例如,我有一個函數可以獲取地址值並解析為更細粒度的部分:
def parser(address1: str, city: str, state: str) -> Dict[str, str]:
...
示例輸出:
{'STREETNUMPREFIX': None,
'STREETNUMBER': '123',
'STREETNUMSUFFIX': None,
'STREETNAME': 'Elm',
'STREETTYPE': 'Ave.'}
因此,假設我有一個包含address1
、 city
和state
列的 DataFrame ,我想使用這三列的值作為輸入將上述parser
函數應用於所有行,並將每行的輸出存儲為新列與返回的字典匹配。
這是我迄今為止嘗試過的時間:
from typing import Dict
from pyspark.sql import functions as F
from pyspark.sql.types import Row, StringType, StructField, StructType
import usaddress
def parser(address1: str, city: str, state: str) -> Dict[str, str]:
unstructured_address = " ".join((address1, city, state))
return parse_unstructured_address(unstructured_address)
def parse_unstructured_address(address: str) -> Dict[str, str]:
tags = usaddress.tag(address_string=address)
return {
"STREETNUMPREFIX": tags[0].get("AddressNumberPrefix", None),
"STREETNUMBER": tags[0].get("AddressNumber", None),
"STREETNUMUNIT": tags[0].get("OccupancyIdentifier", None),
"STREETNUMSUFFIX": tags[0].get("AddressNumberSuffix", None),
"PREDIRECTIONAL": tags[0].get("StreetNamePreDirectional", None),
"STREETNAME": tags[0].get("StreetName", None),
"STREETTYPE": tags[0].get("StreetNamePostType", None),
"POSTDIRECTIONAL": tags[0].get("StreetNamePostDirectional", None),
}
def parse_func(address: str, city: str, state: str) -> Row:
address_parts = parser(address1=address, city=city, state=state)

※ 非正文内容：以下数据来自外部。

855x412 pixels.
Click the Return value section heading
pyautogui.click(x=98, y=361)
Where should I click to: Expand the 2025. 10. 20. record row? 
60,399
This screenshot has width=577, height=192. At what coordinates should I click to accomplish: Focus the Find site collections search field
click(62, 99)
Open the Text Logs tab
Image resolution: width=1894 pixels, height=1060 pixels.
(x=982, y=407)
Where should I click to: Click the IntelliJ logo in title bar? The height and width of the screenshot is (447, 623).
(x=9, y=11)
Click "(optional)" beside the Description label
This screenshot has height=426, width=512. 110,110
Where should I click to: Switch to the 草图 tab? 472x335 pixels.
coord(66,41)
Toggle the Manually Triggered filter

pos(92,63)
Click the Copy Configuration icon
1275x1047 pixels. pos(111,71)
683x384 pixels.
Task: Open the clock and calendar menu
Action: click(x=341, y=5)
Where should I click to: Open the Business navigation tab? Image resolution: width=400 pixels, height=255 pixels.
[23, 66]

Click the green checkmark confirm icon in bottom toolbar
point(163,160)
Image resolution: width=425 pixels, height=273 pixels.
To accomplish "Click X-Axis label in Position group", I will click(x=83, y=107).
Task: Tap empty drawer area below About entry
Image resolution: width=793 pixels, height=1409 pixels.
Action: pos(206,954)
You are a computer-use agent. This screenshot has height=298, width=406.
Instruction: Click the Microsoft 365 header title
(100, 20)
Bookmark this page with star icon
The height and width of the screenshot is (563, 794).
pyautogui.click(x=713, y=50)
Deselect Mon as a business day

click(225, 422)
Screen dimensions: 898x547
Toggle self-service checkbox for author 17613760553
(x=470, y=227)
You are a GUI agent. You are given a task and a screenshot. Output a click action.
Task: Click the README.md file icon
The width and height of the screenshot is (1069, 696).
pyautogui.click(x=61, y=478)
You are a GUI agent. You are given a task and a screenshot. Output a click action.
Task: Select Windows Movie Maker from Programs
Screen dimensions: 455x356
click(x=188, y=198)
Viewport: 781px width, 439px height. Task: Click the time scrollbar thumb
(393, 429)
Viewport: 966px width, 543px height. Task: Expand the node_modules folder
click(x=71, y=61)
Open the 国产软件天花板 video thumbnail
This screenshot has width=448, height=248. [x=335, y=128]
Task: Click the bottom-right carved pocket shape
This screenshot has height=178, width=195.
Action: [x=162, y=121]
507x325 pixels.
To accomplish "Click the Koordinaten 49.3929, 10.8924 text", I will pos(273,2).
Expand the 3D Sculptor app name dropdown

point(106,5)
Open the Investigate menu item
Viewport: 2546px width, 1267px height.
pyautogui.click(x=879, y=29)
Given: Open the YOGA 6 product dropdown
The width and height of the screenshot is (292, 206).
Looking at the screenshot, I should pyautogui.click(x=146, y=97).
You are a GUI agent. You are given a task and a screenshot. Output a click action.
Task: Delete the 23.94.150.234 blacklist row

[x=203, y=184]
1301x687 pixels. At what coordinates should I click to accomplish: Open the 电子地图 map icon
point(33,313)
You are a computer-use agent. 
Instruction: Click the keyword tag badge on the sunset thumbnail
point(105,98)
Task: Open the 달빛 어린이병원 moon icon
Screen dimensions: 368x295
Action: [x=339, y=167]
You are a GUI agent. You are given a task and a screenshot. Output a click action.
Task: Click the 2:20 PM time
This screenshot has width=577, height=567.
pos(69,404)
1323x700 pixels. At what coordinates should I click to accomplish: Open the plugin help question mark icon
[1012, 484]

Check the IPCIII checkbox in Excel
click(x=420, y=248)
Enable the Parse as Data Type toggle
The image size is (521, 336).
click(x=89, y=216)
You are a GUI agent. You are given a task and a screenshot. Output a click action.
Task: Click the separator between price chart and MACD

return Row(*address_parts.keys())(*address_parts.values())
def get_schema(columns: List[str]) ->StructType:
return StructType([StructField(col_name, StringType(), False) for col_name in columns])
input_columns = ["Address1", "CITY", "STATE"]
df = spark.createDataFrame([("123 Main St.", "Cleveland", "OH"), ("57 Heinz St.", "Columbus", "OH")], input_columns)
parsed_columns = ["STREETNUMPREFIX", "STREETNUMBER", "STREETNUMSUFFIX", "STREETNAME", "STREETTYPE"]
out_columns = input_columns + parsed_columns
output_schema = get_schema(out_columns)
parse_udf = F.udf(parse_func, output_schema)
df = df.withColumn("Output", F.explode(F.array(parse_udf(df["Address1"], df["CITY"], df["STATE"]))))
display(df)
以上只導致奇怪的空指針異常,它告訴我如何解決問題:
SparkException: Job aborted due to stage failure: Task 0 in stage 9.0 failed 4 times, most recent failure: Lost task 0.3 in stage 9.0 (TID 86, 172.18.237.92, executor 1): java.lang.NullPointerException
at org.apache.spark.sql.catalyst.expressions.codegen.UnsafeWriter.write(UnsafeWriter.java:110)
at org.apache.spark.sql.catalyst.expressions.GeneratedClass$SpecificUnsafeProjection.writeFields_0_1$(Unknown Source)
at org.apache.spark.sql.catalyst.expressions.GeneratedClass$SpecificUnsafeProjection.apply(Unknown Source)
at org.apache.spark.sql.execution.python.EvalPythonExec.$anonfun$doExecute$11(EvalPythonExec.scala:134)
at scala.collection.Iterator$$anon$10.next(Iterator.scala:459)
at org.apache.spark.sql.catalyst.expressions.GeneratedClass$GeneratedIteratorForCodegenStage3.processNext(Unknown Source)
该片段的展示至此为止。